[Working data — start]

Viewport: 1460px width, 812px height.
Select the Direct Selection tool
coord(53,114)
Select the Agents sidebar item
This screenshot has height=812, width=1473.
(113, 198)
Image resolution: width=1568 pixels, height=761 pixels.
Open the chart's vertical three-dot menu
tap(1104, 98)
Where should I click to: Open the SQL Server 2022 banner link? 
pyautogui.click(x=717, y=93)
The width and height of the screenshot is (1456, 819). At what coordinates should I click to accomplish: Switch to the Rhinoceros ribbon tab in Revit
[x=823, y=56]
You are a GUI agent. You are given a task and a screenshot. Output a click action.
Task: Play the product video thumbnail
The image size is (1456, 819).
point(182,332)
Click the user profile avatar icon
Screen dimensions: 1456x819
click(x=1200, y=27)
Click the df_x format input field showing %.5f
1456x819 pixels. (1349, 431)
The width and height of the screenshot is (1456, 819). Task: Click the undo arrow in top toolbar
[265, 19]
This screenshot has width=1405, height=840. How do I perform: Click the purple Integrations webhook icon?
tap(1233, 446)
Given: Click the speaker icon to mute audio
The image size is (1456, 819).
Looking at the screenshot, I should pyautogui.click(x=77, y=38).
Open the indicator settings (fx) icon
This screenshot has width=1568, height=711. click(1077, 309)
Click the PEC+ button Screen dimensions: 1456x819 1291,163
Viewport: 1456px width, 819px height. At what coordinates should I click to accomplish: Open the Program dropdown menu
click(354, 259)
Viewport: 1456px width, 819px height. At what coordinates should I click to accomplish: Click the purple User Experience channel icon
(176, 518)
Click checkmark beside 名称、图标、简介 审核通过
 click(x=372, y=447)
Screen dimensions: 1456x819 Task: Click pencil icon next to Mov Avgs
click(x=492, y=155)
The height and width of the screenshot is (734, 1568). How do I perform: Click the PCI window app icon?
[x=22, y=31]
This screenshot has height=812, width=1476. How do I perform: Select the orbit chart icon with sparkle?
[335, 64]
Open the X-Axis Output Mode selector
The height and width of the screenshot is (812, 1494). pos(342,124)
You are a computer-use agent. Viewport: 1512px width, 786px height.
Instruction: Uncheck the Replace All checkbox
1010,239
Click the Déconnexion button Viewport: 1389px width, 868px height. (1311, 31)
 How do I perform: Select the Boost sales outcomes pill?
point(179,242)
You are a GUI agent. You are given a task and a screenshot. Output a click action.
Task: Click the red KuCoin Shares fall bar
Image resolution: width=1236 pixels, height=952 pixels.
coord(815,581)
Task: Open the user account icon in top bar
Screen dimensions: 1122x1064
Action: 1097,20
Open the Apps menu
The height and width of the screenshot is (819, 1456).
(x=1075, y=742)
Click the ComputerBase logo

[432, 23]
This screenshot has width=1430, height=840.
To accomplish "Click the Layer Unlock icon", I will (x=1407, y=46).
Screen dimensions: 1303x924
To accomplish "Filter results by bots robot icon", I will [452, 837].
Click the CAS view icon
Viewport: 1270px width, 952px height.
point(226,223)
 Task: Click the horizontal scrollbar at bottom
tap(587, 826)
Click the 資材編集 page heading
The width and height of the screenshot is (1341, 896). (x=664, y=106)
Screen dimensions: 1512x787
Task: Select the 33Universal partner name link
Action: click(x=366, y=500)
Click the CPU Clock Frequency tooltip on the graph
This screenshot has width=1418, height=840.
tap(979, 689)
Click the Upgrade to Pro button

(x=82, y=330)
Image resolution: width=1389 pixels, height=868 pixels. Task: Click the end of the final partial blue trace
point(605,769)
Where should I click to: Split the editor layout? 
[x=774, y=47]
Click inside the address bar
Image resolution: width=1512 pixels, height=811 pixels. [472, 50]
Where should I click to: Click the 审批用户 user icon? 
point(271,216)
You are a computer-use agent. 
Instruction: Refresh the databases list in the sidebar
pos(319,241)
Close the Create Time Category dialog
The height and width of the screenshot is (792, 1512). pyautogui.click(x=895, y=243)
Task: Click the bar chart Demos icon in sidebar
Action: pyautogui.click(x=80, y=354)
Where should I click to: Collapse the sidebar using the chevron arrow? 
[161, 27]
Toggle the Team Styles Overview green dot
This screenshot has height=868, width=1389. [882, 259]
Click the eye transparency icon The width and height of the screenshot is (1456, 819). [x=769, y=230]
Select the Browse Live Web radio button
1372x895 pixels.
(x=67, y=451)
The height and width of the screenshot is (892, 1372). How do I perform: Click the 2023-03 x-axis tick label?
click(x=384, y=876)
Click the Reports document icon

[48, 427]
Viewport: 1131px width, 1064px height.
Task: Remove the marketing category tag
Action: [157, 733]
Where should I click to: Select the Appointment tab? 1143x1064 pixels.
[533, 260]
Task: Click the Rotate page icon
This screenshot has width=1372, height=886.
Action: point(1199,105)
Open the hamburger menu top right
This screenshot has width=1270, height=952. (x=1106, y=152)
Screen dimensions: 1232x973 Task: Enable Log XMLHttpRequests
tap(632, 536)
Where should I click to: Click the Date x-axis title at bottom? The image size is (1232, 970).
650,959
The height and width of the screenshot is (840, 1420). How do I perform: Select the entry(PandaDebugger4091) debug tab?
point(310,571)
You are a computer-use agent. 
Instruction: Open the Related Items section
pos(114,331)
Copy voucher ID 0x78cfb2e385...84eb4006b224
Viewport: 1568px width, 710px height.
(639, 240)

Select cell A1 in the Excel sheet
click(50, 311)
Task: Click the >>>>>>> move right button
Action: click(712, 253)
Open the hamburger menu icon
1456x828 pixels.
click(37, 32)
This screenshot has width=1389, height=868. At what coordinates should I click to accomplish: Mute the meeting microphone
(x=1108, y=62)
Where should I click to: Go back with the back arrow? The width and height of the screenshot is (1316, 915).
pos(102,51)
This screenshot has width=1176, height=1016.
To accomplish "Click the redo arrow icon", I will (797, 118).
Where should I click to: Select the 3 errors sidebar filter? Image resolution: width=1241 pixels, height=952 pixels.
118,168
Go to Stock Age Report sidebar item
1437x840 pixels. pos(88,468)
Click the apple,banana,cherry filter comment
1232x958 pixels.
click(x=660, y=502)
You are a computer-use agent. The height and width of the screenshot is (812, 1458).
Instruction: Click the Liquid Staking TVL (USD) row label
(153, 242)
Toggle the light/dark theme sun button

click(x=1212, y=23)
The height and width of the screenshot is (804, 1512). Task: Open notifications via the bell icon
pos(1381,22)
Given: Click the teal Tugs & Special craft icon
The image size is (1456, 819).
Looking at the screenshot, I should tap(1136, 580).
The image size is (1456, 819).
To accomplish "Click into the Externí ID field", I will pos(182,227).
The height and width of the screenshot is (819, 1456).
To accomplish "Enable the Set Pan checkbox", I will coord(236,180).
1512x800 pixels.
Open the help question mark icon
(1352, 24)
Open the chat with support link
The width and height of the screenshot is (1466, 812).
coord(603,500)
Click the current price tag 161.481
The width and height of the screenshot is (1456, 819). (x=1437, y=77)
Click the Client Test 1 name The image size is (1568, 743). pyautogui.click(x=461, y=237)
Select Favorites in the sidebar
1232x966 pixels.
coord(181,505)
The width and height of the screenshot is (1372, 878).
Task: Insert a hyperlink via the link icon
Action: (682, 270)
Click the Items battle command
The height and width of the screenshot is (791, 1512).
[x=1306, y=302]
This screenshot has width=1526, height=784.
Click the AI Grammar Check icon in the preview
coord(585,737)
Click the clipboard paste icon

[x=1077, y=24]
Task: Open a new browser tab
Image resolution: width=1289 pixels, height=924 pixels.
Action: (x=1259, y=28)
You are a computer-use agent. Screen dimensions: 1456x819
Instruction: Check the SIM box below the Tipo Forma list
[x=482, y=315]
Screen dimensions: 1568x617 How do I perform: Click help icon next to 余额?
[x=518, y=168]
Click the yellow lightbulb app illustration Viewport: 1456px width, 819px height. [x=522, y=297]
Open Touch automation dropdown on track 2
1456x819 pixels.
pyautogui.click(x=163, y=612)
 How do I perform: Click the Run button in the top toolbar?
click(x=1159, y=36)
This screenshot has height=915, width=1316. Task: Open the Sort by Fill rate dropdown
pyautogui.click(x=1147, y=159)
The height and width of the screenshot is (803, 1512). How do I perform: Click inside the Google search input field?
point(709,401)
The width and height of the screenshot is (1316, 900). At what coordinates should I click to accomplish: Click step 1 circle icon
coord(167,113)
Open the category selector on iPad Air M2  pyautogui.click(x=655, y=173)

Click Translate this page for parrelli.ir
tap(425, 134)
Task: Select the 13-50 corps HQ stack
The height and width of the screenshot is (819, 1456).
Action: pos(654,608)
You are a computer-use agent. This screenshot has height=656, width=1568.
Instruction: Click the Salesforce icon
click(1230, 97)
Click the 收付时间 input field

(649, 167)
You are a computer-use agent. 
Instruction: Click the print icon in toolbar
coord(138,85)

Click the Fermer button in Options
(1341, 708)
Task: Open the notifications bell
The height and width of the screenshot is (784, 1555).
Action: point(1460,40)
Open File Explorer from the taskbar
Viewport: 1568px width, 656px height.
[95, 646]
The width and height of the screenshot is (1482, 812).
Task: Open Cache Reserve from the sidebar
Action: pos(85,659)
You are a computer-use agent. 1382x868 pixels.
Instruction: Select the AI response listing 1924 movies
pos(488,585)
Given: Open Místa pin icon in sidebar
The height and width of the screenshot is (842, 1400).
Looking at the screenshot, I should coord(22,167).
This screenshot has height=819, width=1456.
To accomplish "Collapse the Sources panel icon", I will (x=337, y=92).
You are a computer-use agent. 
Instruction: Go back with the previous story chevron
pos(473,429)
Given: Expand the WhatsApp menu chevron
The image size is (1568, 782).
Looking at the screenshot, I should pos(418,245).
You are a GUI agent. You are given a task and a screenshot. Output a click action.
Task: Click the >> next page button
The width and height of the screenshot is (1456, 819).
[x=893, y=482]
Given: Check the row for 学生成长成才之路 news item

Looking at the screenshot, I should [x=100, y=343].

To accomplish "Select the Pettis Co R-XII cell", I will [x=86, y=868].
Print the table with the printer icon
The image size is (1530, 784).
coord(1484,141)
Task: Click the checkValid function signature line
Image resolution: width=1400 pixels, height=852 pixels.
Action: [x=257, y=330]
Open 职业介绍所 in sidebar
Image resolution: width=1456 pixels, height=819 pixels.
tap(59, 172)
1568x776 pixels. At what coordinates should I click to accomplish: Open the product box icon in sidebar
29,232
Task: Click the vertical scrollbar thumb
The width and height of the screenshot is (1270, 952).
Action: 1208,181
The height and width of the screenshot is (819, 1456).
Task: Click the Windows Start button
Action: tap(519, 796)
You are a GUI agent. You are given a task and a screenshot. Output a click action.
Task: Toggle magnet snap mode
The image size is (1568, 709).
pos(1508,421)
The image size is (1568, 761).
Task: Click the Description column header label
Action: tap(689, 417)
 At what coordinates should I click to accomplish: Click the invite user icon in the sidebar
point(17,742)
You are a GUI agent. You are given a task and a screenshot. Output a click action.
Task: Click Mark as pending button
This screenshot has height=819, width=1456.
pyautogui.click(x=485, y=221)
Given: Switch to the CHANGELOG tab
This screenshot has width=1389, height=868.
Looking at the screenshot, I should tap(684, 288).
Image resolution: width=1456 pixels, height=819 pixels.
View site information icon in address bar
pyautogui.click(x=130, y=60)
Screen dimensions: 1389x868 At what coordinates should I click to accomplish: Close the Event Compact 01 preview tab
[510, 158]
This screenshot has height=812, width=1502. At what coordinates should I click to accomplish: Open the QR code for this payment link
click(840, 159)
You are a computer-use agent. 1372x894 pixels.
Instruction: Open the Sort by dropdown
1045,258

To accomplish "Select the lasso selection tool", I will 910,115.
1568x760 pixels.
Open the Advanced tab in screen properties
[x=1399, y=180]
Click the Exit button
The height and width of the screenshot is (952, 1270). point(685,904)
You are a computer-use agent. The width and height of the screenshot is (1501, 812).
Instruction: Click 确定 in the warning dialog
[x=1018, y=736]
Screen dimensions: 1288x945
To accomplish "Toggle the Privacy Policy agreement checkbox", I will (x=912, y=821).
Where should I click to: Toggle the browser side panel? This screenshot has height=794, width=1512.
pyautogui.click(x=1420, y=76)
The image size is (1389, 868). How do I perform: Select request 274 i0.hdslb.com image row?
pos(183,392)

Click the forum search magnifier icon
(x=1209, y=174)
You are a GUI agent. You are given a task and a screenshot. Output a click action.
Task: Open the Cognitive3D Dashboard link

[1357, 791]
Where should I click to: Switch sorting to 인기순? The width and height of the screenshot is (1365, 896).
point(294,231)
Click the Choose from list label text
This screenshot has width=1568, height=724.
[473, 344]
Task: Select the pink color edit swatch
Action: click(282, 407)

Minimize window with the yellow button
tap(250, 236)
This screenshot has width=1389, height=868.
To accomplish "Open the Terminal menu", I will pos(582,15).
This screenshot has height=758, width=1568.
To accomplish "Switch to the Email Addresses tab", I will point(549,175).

[Working data — finish]

What you need to do: All lines above from the one holding "Click the eye" to the one holding "This screenshot has width=1176, height=1016.", inclusive, are to be copied exactly; no other line is wanted.

Solution for this exercise:
Click the eye transparency icon The width and height of the screenshot is (1456, 819). [x=769, y=230]
Select the Browse Live Web radio button
1372x895 pixels.
(x=67, y=451)
The height and width of the screenshot is (892, 1372). How do I perform: Click the 2023-03 x-axis tick label?
click(x=384, y=876)
Click the Reports document icon

[48, 427]
Viewport: 1131px width, 1064px height.
Task: Remove the marketing category tag
Action: [157, 733]
Where should I click to: Select the Appointment tab? 1143x1064 pixels.
[533, 260]
Task: Click the Rotate page icon
This screenshot has width=1372, height=886.
Action: point(1199,105)
Open the hamburger menu top right
This screenshot has width=1270, height=952. (x=1106, y=152)
Screen dimensions: 1232x973 Task: Enable Log XMLHttpRequests
tap(632, 536)
Where should I click to: Click the Date x-axis title at bottom? The image size is (1232, 970).
650,959
The height and width of the screenshot is (840, 1420). How do I perform: Select the entry(PandaDebugger4091) debug tab?
point(310,571)
You are a computer-use agent. 
Instruction: Open the Related Items section
pos(114,331)
Copy voucher ID 0x78cfb2e385...84eb4006b224
Viewport: 1568px width, 710px height.
(639, 240)

Select cell A1 in the Excel sheet
click(50, 311)
Task: Click the >>>>>>> move right button
Action: click(712, 253)
Open the hamburger menu icon
1456x828 pixels.
click(37, 32)
This screenshot has width=1389, height=868. At what coordinates should I click to accomplish: Mute the meeting microphone
(x=1108, y=62)
Where should I click to: Go back with the back arrow? The width and height of the screenshot is (1316, 915).
pos(102,51)
This screenshot has width=1176, height=1016.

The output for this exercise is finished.